■ Exercise prompt
Without including any images, output the listing below exactly.

■ Provided data

BEGIN

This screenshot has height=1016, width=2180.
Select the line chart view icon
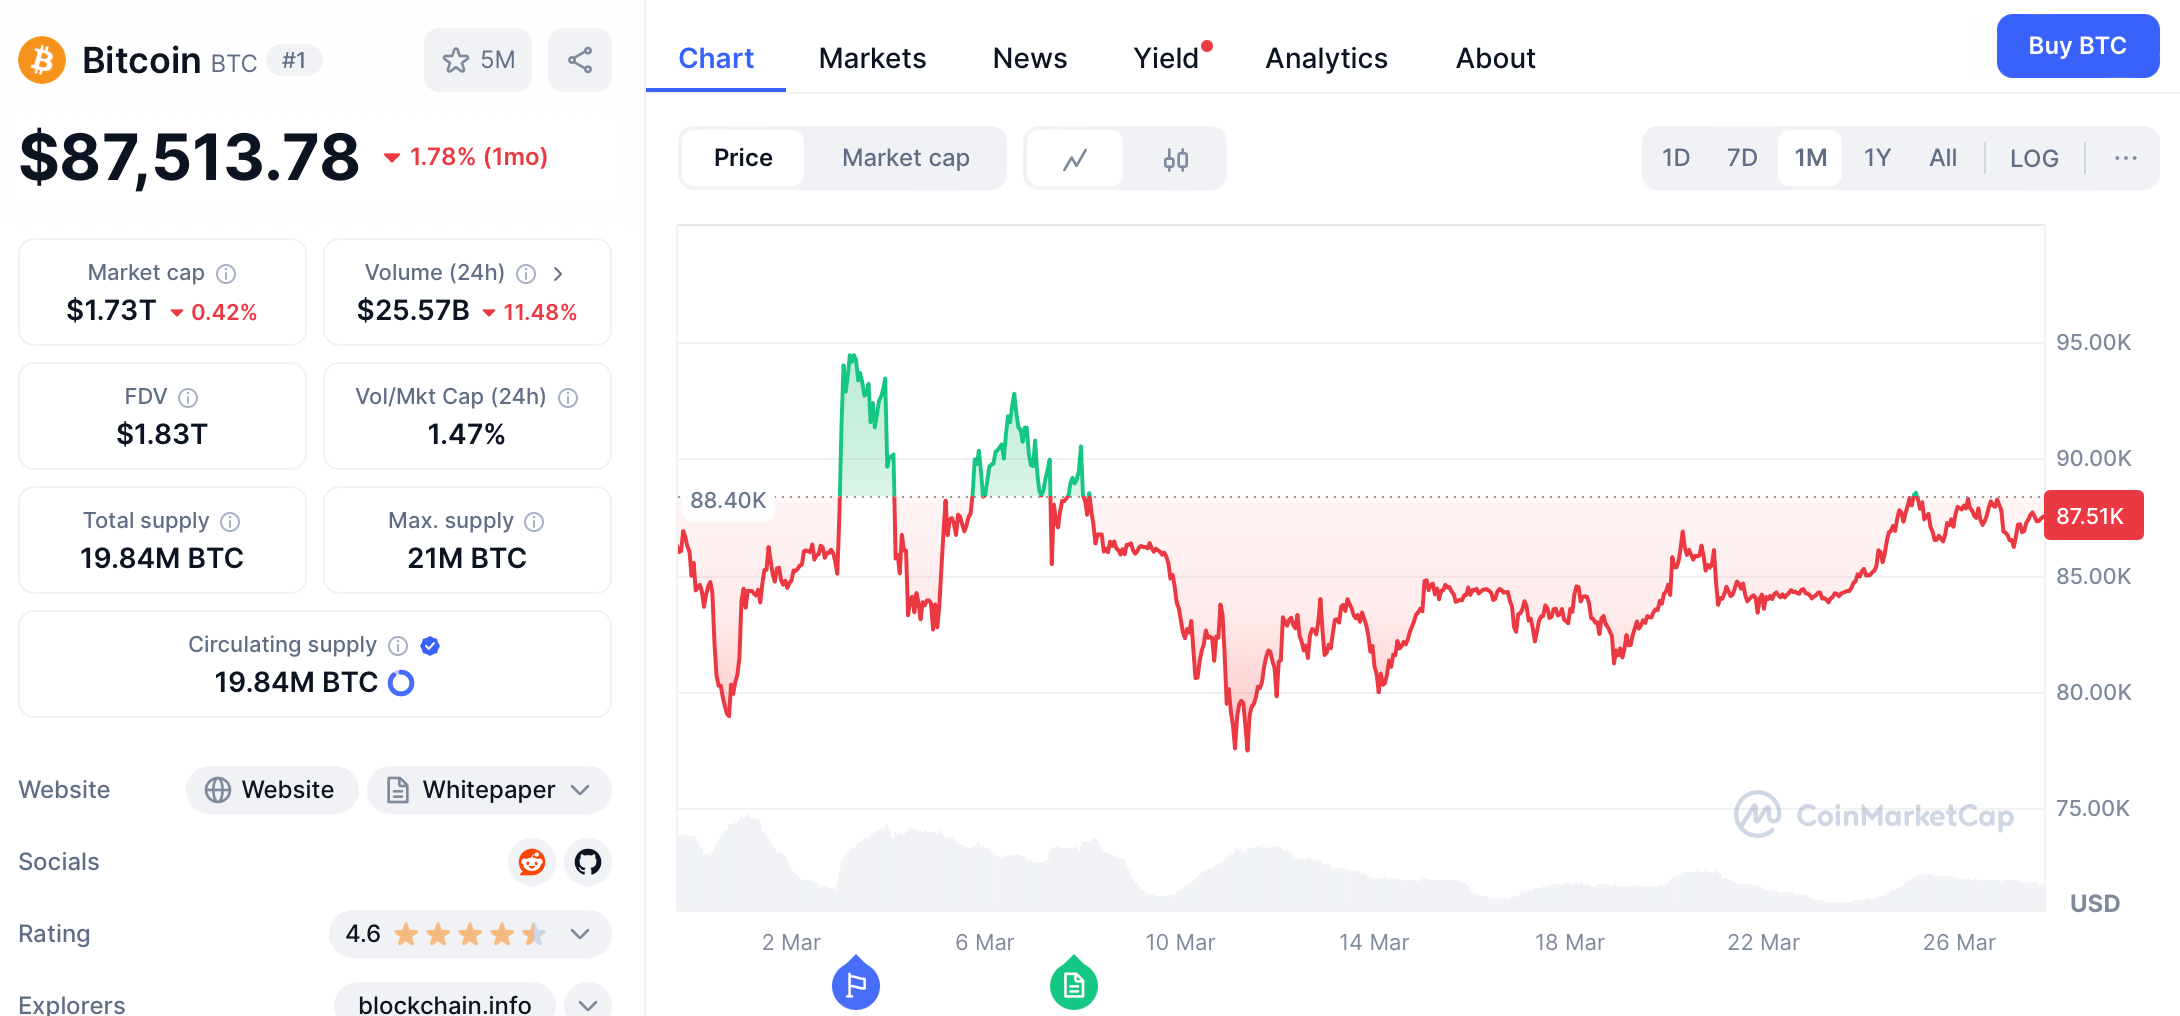click(1075, 158)
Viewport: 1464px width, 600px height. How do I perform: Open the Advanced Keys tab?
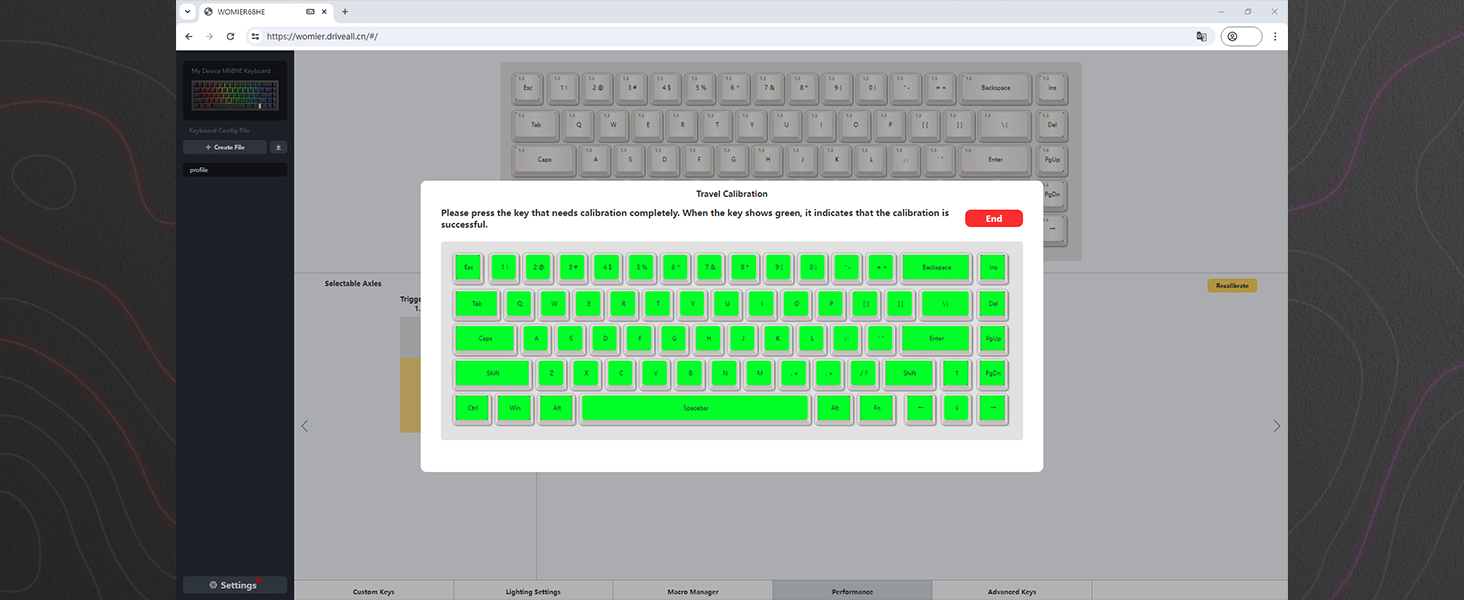coord(1011,592)
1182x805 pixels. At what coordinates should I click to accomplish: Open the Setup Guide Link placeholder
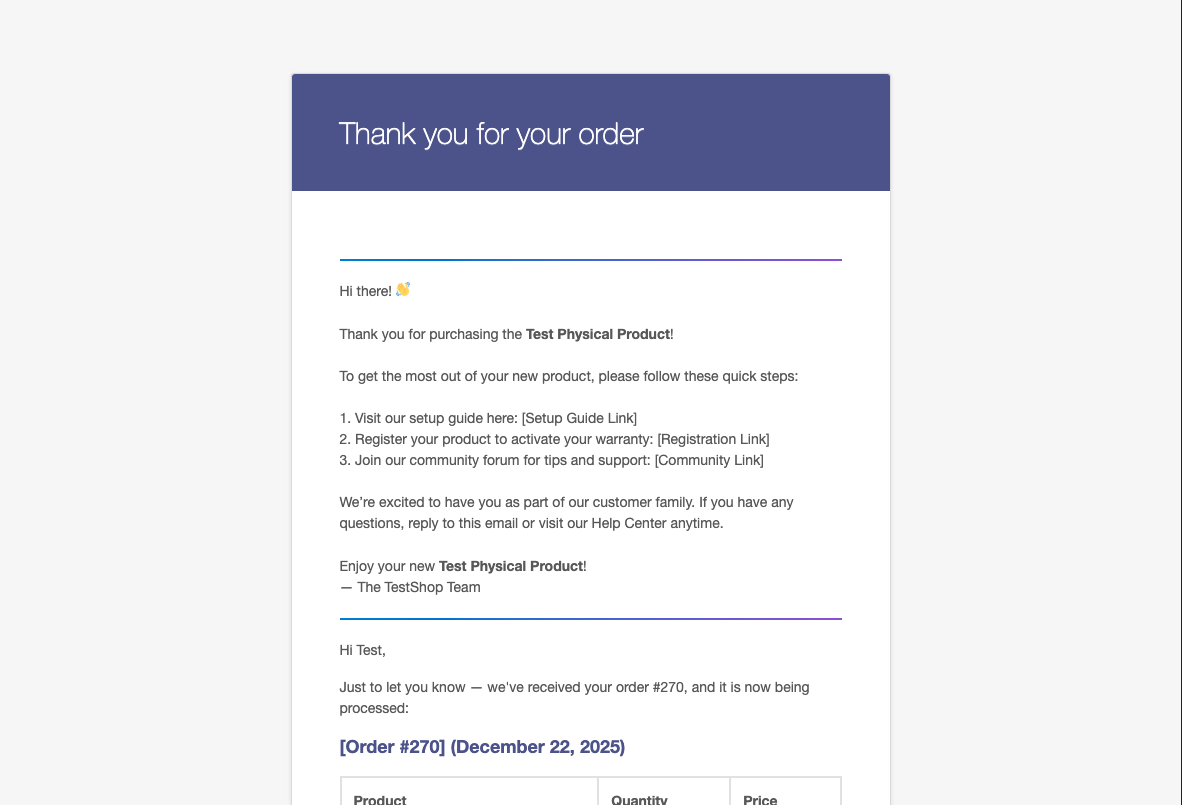579,418
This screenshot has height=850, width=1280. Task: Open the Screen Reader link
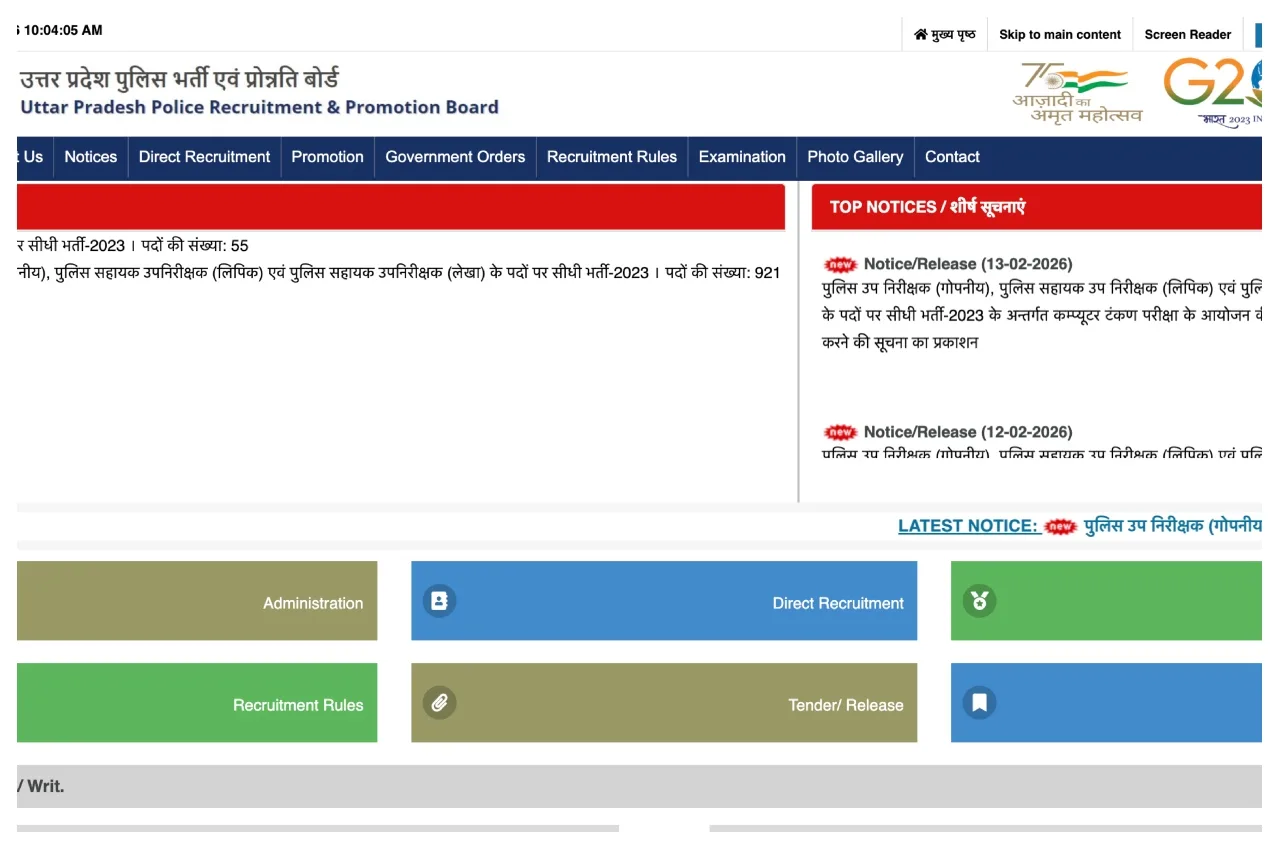coord(1187,34)
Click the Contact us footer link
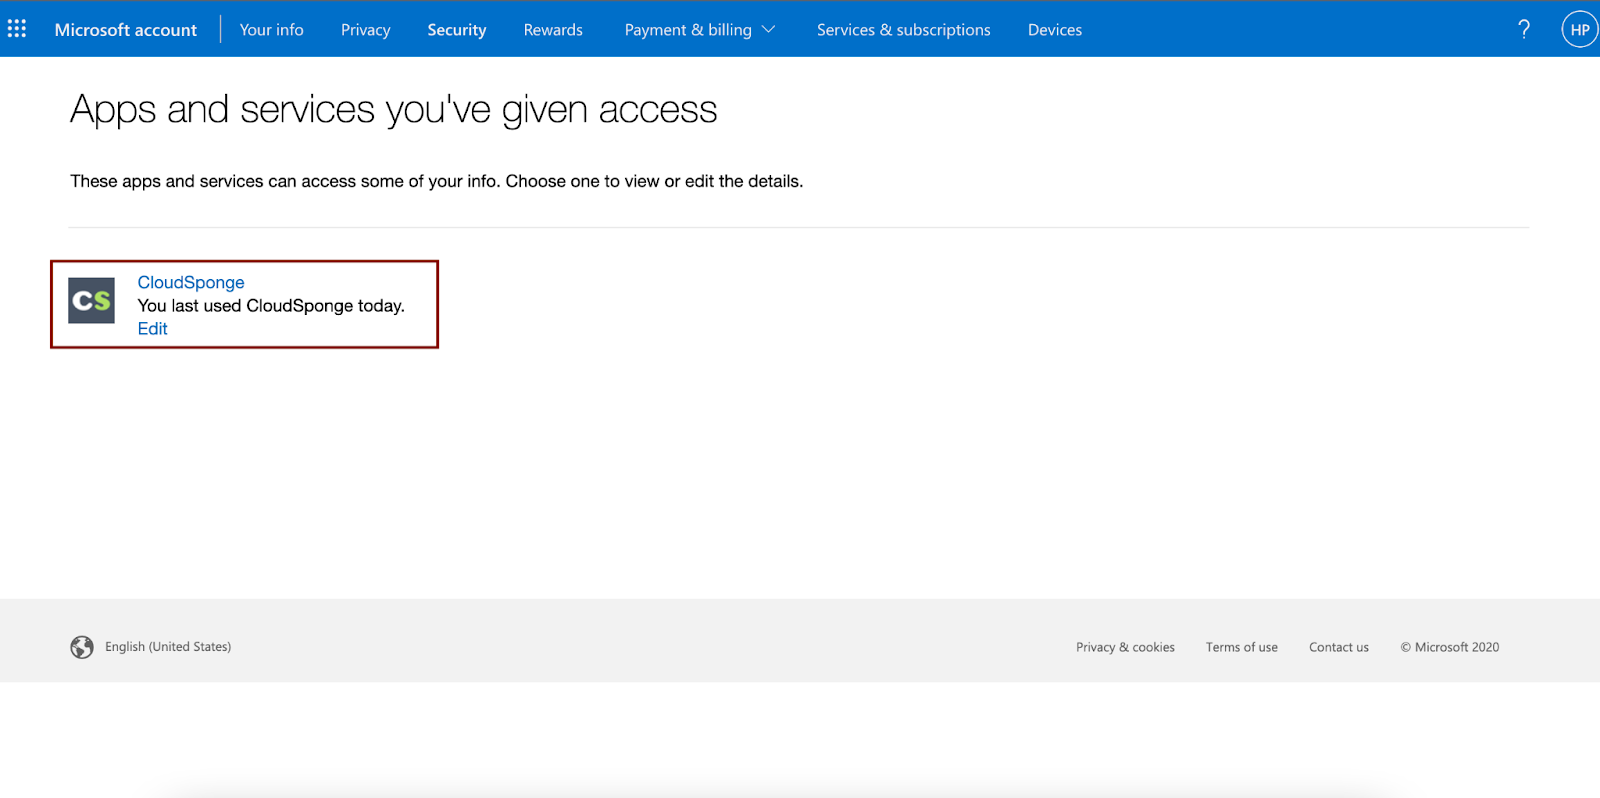The width and height of the screenshot is (1600, 798). pos(1339,647)
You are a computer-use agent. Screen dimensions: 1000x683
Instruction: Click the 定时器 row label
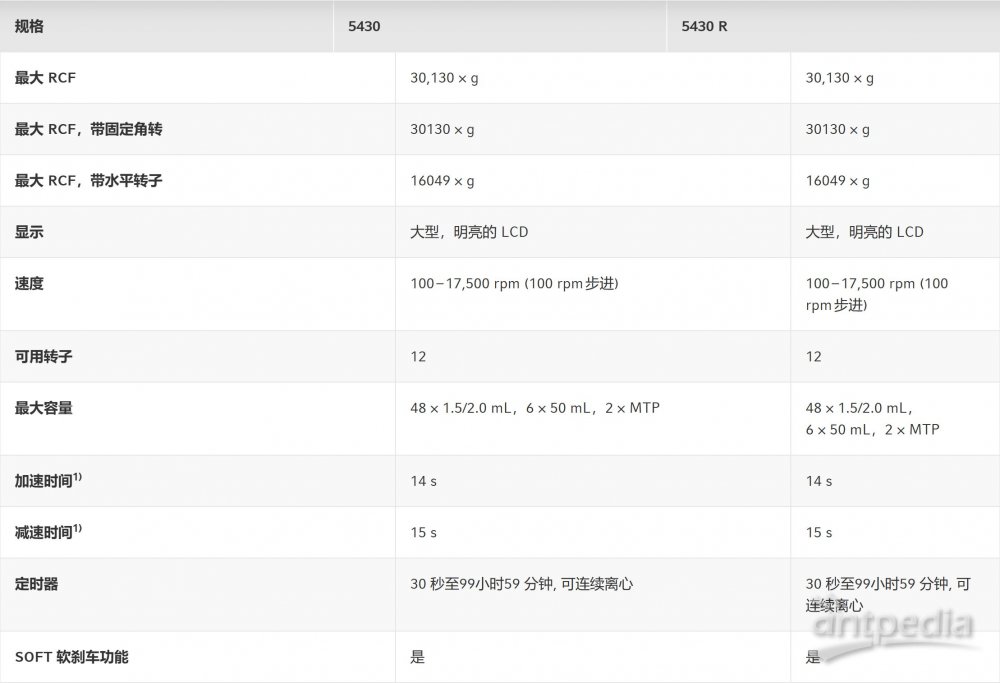[x=37, y=583]
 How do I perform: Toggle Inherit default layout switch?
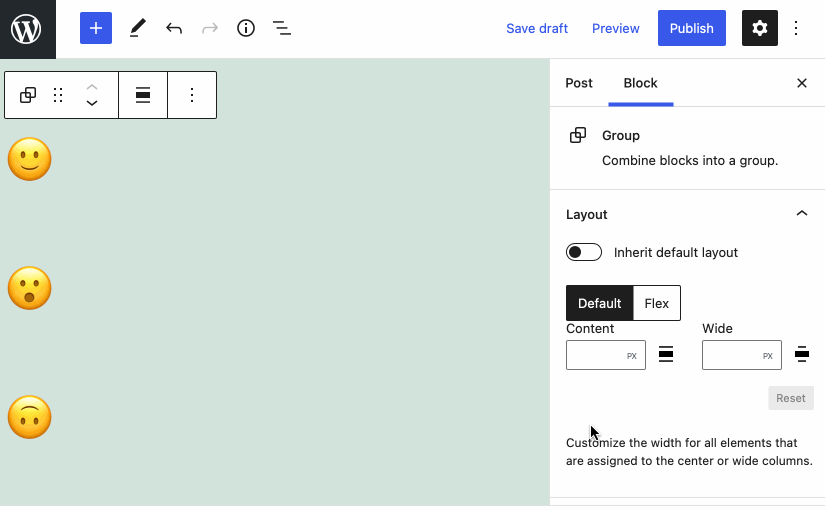tap(584, 252)
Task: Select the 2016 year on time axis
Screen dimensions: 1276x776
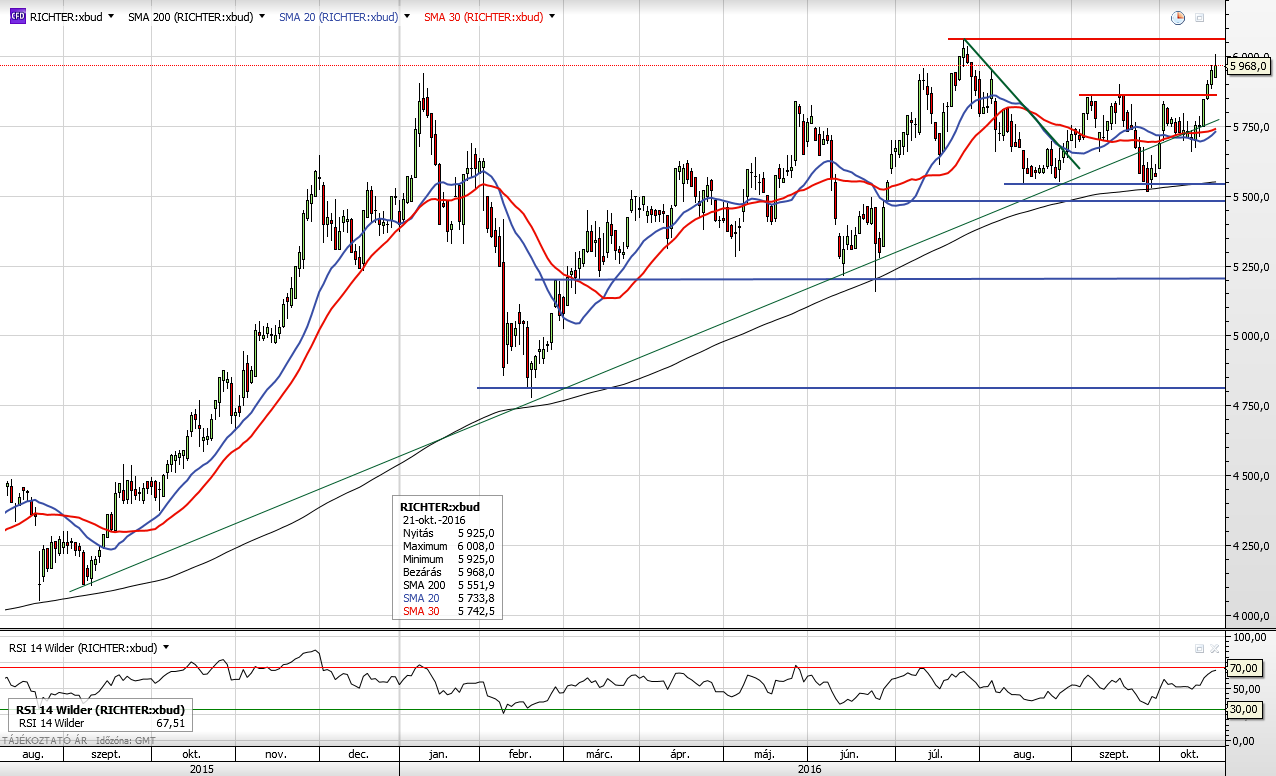Action: (x=808, y=769)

END

■ Response for this exercise
This screenshot has height=1016, width=2180.
Select the line chart view icon
click(1075, 158)
Viewport: 1464px width, 600px height. How do I perform: Open the Advanced Keys tab?
coord(1011,592)
1182x805 pixels. At what coordinates should I click to accomplish: Open the Setup Guide Link placeholder
579,418
This screenshot has height=850, width=1280. Task: Open the Screen Reader link
coord(1187,34)
Click the Contact us footer link
The width and height of the screenshot is (1600, 798). pos(1339,647)
You are a computer-use agent. Screen dimensions: 1000x683
Instruction: Click the 定时器 row label
[x=37, y=583]
 How do I perform: Toggle Inherit default layout switch?
tap(584, 252)
Task: Select the 2016 year on time axis
Screen dimensions: 1276x776
Action: (x=808, y=769)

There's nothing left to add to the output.